== REQUIRED WORK ==
Give back a single figure: the number of lines in the entries below that contain "label".

== DATASET RECORDS ==

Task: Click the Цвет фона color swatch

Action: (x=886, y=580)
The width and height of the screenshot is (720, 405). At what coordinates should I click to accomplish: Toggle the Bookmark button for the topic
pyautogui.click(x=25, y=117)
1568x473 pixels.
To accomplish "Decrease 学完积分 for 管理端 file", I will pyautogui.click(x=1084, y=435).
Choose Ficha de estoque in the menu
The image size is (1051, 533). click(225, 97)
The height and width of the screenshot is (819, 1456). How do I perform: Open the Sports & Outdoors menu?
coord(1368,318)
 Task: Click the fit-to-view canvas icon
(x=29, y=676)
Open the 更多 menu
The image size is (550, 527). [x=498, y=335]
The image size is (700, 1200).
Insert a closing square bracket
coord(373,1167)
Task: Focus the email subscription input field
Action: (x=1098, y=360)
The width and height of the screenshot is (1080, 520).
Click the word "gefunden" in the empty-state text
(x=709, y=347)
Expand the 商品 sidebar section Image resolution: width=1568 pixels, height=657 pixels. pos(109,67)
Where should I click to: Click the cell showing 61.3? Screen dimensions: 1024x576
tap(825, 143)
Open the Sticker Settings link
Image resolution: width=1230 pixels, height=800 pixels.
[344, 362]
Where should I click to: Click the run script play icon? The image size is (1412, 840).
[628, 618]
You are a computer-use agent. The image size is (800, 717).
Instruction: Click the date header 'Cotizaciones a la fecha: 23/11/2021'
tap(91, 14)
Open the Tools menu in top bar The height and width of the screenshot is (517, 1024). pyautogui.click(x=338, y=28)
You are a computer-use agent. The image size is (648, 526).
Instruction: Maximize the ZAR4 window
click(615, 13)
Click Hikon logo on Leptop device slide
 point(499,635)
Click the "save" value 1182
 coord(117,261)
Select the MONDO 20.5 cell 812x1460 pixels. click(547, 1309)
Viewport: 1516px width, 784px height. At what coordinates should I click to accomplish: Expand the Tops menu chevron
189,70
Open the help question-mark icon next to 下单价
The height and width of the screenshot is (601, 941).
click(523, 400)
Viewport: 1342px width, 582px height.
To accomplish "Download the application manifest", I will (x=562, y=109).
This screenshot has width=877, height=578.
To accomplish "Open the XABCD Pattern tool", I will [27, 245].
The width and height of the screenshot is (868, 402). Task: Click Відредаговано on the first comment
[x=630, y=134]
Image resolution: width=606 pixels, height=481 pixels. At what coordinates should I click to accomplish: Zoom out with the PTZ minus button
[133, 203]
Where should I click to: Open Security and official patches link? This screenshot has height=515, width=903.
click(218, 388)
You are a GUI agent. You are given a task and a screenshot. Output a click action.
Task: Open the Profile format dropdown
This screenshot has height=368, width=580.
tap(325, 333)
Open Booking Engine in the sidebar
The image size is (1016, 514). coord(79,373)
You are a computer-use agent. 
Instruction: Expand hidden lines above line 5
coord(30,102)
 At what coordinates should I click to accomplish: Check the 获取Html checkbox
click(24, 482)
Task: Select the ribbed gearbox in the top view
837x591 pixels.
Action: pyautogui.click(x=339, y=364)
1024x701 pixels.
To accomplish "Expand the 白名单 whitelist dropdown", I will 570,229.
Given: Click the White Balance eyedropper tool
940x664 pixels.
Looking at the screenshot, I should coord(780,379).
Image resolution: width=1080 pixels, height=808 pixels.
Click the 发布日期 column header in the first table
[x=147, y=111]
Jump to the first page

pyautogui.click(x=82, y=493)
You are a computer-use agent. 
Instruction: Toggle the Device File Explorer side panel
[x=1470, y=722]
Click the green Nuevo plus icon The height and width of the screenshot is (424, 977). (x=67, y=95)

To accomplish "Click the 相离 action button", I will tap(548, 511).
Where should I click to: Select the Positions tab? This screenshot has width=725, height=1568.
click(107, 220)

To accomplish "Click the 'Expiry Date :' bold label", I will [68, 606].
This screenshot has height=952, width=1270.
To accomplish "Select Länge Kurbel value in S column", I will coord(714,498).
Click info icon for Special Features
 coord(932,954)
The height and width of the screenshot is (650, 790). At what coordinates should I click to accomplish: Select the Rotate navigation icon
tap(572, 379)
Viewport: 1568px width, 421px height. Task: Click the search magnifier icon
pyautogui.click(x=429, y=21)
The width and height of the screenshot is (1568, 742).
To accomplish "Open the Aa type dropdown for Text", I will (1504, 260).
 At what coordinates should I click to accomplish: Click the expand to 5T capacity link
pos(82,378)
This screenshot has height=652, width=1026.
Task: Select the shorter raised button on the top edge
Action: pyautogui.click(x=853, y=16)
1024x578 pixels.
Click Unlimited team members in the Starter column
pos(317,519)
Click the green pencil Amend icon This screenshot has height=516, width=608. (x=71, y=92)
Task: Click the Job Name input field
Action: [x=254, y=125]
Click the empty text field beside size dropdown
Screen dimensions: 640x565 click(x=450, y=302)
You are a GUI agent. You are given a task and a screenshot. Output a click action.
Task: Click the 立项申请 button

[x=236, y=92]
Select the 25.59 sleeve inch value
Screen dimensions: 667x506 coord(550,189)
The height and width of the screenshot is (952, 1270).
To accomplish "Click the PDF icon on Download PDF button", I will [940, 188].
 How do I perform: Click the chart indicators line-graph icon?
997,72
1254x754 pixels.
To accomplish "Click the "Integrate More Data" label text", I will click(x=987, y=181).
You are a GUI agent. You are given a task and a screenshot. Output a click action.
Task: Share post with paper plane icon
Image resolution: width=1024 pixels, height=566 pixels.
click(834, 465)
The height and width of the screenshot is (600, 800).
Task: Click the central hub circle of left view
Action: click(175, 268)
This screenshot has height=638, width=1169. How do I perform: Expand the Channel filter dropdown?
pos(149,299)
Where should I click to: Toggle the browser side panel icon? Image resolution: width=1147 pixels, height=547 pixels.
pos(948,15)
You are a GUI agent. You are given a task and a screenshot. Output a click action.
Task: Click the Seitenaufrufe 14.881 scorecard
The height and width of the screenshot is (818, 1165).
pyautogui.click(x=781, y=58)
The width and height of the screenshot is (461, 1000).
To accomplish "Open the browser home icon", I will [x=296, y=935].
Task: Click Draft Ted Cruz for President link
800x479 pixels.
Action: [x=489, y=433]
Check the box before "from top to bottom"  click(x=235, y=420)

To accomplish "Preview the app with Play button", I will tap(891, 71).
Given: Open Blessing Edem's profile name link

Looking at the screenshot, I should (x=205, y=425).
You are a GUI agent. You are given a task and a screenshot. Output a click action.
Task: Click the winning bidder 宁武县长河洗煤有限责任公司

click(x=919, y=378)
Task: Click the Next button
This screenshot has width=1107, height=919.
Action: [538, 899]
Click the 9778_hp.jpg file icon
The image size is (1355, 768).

== RESPONSE AREA ==
2